Stop calling women in politics 'emotional'

Nancy Kaffer
Detroit Free Press

I really wasn't sure whether I should write this column. 

On the one hand, you could call it thin: Talking about a decision made by Michigan's governor to halt work on a controversial pipeline on Wednesday's "Frank Beckmann Show" on Detroit's WJR-AM 760 (Hi, Frank!) Michigan House Speaker Lee Chatfield, R-Levering, said that decisions about the Great Lakes should be based in "in sound science ... we can’t be driven purely by emotion."

On the other hand: There's a long and tiresome history of men calling women "emotional" in order to undermine our decisions and discredit our leadership, and when it happens, it's important to call it out, not least because publicly framing a woman's choices as emotional rather than rational or reasoned works. Women, particularly female politicians, successfully cast as "emotional" often find it difficult to shed the label, researchers say. 

Read more:

Michigan lawmaker says Whitmer, Nessel 'driven by emotion' on Line 5

House Speaker Lee Chatfield (left) and Senate Majority Leader Mike Shirkey react Wednesday to Gov. Gretchen Whitmer's State of the State address.

So that's a problem. 

Here's what happened: Gov. Gretchen Whitmer and Attorney General Dana Nessel, both Democrats and both, you know, women, made no bones about their opposition to Line 5 during last year's campaigns. The aging pipeline runs through the Straits of Mackinac, and has become the target of environmental concerns because it's not in great shape, its location means that any spill or leak could imperil large swathes of the Great Lakes, and because it's owned by Canadian energy company Enbridge, a company with a terrible track record of transparency and environmental safety. 

Gretchen Whitmer, left, and Dana Nessel

During last year's lame-duck session, Gov. Rick Snyder (whose former chief of staff is married to an Enbridge lobbyist) rushed bills through the GOP-led state Legislature that allowed the energy giant to build a utility tunnel under the straits that would, upon completion, house the pipeline. Environmentalists do not like this plan because it means leaving Line 5 in place and thus courting environmental disaster for another seven to 10 years (and that's if construction proceeds on schedule). 
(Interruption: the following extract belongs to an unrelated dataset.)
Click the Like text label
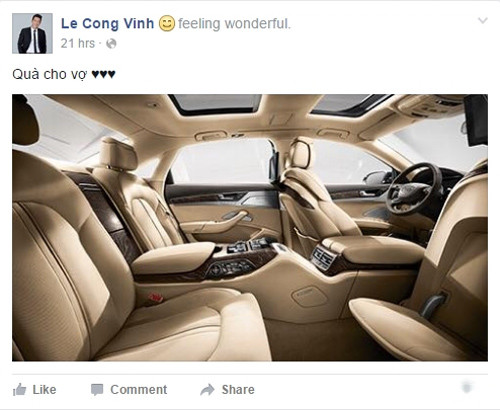Screen dimensions: 500x410 tap(44, 389)
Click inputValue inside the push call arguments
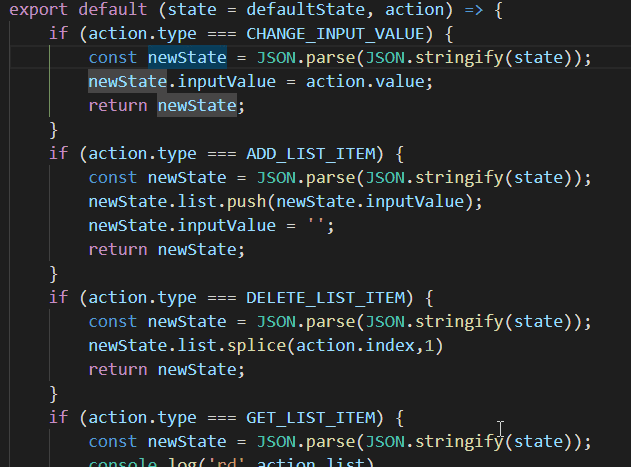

A poll conducted by EPIC-MRA last April found that 87 percent of Michiganders are concerned about the safety of Line 5; more than half of those polled said it should be shut down, and just 22 percent said the pipeline status quo was fine. 

One of Whitmer's first acts as governor was to request an opinion about the legislation that enabled the Line 5 tunnel deal from Nessel, whose constitutional charge includes reviewing legislation and providing advisory opinions about the constitutionality of same. 
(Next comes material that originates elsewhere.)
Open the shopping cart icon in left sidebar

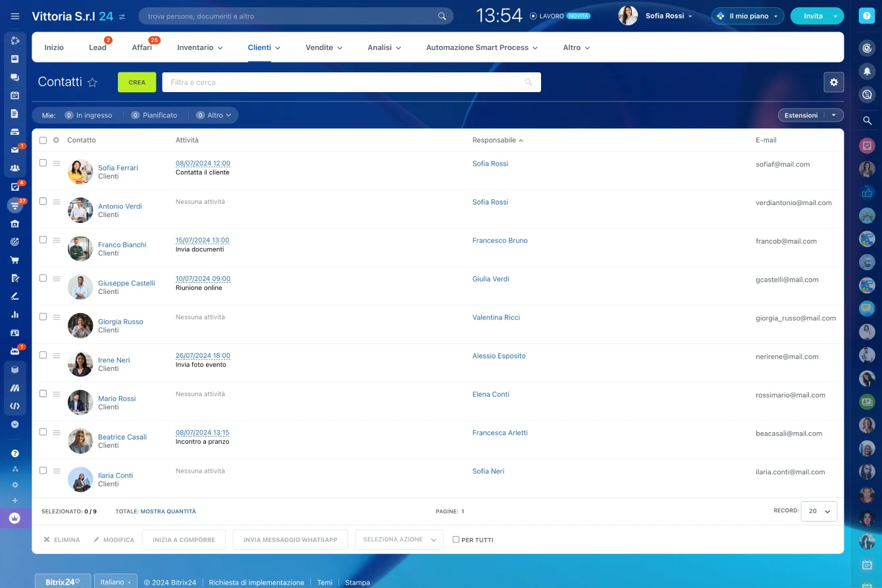[x=14, y=259]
Nessel found that the tunnel legislation didn't pass constitutional muster: Because lawmakers shoehorned a new authority to oversee the tunnel into the legislation after it passed, Nessel found that the scope of the legislation exceeded its intent as expressed in the bill's title. 

To recap: a newly elected governor and attorney general did exactly what they said they would on the campaign trail, within their respective constitutional purviews, with the apparent end goal of getting Enbridge back to the bargaining table. 

None of which strikes me as particularly emotional. 

But when discussing these relatively unremarkable political machinations, that’s the word Chatfield chose. 

It's disingenuous to suggest that an experienced politician like Chatfield doesn't understand that "emotional" is a loaded word, when you're talking about women's workplace decisions, despite his spokesman's assertion that criticism of the speaker's comments is political. 

That's a way to deflect criticism, just like calling a woman "emotional" is a way dismiss her decisions, without engaging on the merits. 

"It’s a way of saying they’re making the wrong choice, but not making a reasoned argument. He's not saying 'I disagree with the attorney general or governor,' it’s that they’re emotional," said Jean Sindzak, associate director of the Center for American Women in Politics at Rutgers University. 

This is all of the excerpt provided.